CHCC

A CHCC resident shows her created garden fairy for decorating a new Eldercare area. (Courtesy photo)

Expenses are rising while Medicaid reimbursement is slow to adjust

  Editor’s Note: The Christian Health Care Center of Lynden, a skilled-nursing facility, posted the following article on its website in December and offered it to be printed in the Lynden Tribune. 

   LYNDEN — Nineteen skilled-nursing and rehabilitation centers have closed in the state of Washington since 2017, according to the Washington Health Care Association. That number, which shows a rapid acceleration from previous years, is expected to increase in years to come.

  Care center closures have had significant impacts on families and vulnerable populations. For example:

  • The closure of the Seattle Keiro skilled-nursing facility in October 2019 displaced 115 older adults and 280 staff members.

  • This month’s closure of the Ida Culver House skilled-nursing facility in Seattle impacts 53 older adults and 147 staff members.

  • The only nursing home on Vashon Island, Vashon Community Care Center, recently converted from skilled-nursing to assisted-living. That conversion forced some residents to find placement on the mainland.

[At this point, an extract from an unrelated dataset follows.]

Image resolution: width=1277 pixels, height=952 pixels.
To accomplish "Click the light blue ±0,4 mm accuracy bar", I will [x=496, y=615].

  Why are skilled nursing centers closing at a time when the Baby Boomer population is in dire need of medical and long-term care? Frankly, it has more to do with economics than the needs of humans.

  According to the nursing home industry in Washington state, the closures are a result of capped Medicaid rates and ever-increasing expenses related to delivering care.

  Nearly 70 percent of the patients in skilled-nursing facilities rely on the state Medicaid program, yet the state’s reimbursement rates for delivering care are so inadequate that facilities are being forced to close.

  Experienced CEOs and skilled-nursing administrators are finding it increasingly difficult to balance expenses with income in the care centers they manage.

  For example, in 2016 Washington state voters approved a series of escalating minimum-wage increases. On Jan. 1, 2020, the minimum-wage rate increased again, this time by 12 percent, from $12 an hour to $13.50.

  At the same time, Medicaid reimbursement rates — government funding for healthcare services provided to lower-income individuals — have not increased to align with wage increases. The Medicaid reimbursement rates currently being paid to nursing homes were last rebalanced on July 1, 2018, and that rebalance was based on 2016 cost reports.

  Not many business models can thrive in situations where expenses increase significantly while income numbers remain flat.

  The recent wage increase in Washington state will ripple dramatically through all industries, including skilled-nursing care centers.

  At Christian Health Care Center in Lynden, for example, the January 2020 wage increase has already led to higher expenses related to supply vendors and service providers — from lawn care to food service. CHCC also needed to raise wages for experienced patient care staff in 2019 to help with recruitment and retention in a highly competitive job market.

  Meanwhile, Medicaid rates remain capped.

  Industry advocates, such as LeadingAge Washington, are doing what they can to bring about change in Washington state. They are proposing changes to legislation that would require annual “rebasing” of the direct and indirect costs of delivering care, an action that could help stabilize Washington’s skilled-nursing industry in 2020.

  “Pressures in the skilled-nursing industry are at a critical level,” said Patrick O’Neill, CEO of Christian Health Care Center. “A coalition of stakeholders has formed to raise awareness of this issue. We really need the public’s help to advocate for eldercare.”

  Anyone who is involved in this industry — staff, residents, volunteers, family members, vendors, concerned community members — can engage in this process by encouraging lawmakers to fix the Medicaid reimbursement rate problem.

  People interested in connecting and lobbying their legislators should go to: https://www.wahealthactionnetwork.com/take-action. An online form has been created to make it easy to contact Washington state legislators who have the power to make a change. Citizens can ask their elected officials to address this issue via this online form.

  For now, O’Neill says that the Lynden skilled-nursing care center that he oversees will continue doing what it has always done to the best of its ability, shifting and adjusting to the current market as needed.

  “The board of directors and leadership team at our nonprofit remain fiercely dedicated to the stewardship of Christian Health Care Center,” he said. “Every day, we work hard to be fiscally responsive so CHCC can serve our community, as it has since 1956, for decades to come.”

  At least one bill related to skilled-nursing facility viability was prefiled for the current session of the Washington State Legislature. SB 6396 would require Medicaid rates for nursing homes to be tied to inflation and recalculated every year.

  Another piece of legislation requested by Washington’s Department of Social and Health Services has an estimated cost of $29 million in the current budget. About half of that would come from the state and half from federal funds, according to Northwest News Network.

  The DSHS bill would also have nursing home rates be rebased annually, but it would include a one-time inflationary adjustment rather than an automatic one.